When a thermometer is inserted in a flask containing water in a state of ebullition or boiling, so that the bulb does not touch the fluid, but is wholly surrounded with steam, it will be found that the temperature of the latter is exactly the same as that of the former; and if the liquid boils at 96°, the vapour will be 96°, if at 212°, the steam is 212°. Steam has therefore exactly the same temperature as the boiling water that produces it. (Fig. 388.)
Fig. 388.
Thermometer in the steam escaping from boiling water.
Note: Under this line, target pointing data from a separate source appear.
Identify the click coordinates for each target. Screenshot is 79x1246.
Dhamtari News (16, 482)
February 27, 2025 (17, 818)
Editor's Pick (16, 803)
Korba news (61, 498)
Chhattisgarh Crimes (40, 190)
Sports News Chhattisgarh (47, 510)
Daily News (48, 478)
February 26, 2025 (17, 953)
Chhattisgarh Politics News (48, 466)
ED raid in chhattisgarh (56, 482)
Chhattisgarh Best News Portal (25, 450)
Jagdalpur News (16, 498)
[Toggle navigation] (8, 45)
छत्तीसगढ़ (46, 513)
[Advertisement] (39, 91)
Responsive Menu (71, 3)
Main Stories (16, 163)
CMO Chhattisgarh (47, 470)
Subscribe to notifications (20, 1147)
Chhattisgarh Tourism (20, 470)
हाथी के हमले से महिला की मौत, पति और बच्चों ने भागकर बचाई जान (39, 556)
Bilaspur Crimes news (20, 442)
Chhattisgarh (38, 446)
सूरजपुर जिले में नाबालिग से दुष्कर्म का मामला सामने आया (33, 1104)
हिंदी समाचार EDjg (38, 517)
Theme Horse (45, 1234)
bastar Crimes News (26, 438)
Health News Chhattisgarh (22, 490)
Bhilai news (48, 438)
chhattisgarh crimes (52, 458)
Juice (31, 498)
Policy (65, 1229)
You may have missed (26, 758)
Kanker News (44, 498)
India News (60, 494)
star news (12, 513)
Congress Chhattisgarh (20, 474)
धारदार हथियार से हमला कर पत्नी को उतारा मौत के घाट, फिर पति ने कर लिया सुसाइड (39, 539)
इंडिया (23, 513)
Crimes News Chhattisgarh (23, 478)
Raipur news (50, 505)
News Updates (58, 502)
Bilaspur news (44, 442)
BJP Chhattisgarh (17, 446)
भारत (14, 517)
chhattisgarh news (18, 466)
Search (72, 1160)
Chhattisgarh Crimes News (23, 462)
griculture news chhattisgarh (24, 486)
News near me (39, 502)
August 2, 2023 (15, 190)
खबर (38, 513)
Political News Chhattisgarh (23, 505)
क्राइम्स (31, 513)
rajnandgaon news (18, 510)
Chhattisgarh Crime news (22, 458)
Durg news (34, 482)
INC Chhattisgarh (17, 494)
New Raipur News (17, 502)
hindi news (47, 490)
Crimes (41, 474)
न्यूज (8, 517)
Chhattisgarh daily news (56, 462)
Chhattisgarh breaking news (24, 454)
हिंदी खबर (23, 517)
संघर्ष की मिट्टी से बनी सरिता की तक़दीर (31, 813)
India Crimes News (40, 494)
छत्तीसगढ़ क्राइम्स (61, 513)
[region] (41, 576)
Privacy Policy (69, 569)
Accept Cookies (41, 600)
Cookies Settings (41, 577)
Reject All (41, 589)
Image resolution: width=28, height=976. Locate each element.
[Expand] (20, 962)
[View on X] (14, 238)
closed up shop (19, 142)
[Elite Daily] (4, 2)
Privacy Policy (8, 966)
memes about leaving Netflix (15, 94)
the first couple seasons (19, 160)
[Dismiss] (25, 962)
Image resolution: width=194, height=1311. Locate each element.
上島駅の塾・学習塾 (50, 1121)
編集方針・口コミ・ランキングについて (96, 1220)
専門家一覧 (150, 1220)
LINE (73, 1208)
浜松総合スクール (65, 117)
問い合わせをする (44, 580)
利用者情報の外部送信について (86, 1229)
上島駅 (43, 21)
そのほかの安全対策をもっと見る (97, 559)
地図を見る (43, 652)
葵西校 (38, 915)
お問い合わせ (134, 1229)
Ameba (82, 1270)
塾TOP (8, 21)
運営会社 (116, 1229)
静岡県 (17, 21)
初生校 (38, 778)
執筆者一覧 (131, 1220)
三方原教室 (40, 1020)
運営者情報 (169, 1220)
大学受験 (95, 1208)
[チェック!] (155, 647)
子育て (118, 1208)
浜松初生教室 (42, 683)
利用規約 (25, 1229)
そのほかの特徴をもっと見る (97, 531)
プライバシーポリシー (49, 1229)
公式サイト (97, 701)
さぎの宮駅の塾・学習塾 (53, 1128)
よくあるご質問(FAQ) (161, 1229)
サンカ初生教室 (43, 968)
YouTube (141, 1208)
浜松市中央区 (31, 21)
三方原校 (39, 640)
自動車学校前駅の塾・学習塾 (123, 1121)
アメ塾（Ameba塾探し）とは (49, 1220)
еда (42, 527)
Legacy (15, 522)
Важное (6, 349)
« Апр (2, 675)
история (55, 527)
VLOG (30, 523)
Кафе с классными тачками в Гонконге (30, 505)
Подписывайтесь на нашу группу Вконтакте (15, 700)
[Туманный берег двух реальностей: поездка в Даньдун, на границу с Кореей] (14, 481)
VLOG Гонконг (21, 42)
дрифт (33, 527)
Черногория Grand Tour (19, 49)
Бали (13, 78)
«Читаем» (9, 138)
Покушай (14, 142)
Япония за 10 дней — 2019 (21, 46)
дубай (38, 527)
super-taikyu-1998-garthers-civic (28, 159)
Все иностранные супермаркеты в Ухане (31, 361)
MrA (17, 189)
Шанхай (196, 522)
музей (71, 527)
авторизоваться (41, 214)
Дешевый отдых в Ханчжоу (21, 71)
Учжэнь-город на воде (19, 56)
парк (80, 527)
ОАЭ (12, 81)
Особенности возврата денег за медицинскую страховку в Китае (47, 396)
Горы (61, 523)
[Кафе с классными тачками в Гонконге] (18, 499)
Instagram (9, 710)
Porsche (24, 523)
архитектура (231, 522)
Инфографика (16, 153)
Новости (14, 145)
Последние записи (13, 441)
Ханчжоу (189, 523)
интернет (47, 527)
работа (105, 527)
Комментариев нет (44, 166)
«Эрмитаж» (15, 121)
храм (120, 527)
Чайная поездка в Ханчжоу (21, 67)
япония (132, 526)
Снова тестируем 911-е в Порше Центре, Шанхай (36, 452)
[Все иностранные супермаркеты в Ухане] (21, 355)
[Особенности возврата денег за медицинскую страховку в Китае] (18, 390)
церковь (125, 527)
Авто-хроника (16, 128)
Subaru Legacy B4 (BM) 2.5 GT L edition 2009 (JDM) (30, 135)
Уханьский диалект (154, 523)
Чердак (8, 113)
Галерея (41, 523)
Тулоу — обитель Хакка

Whilst performing the last experiment, it may be noticed that the steam inside the neck of the flask is invisible, and that it only becomes apparent in that kind of intermediate condition between the vaporous and liquid state called vesicular vapour—a state corresponding with the "earth fog," and called by Howard the stratus. When a flask containing boiling water is placed under the receiver of an air pump (as soon after the ebullition has ceased as may be possible), and the air pumped out, it will be noticed that the water again begins boiling as the vacuum is obtained, showing that the boiling point of the same fluid varies under different degrees of atmospheric pressure, and according to the height of the barometer.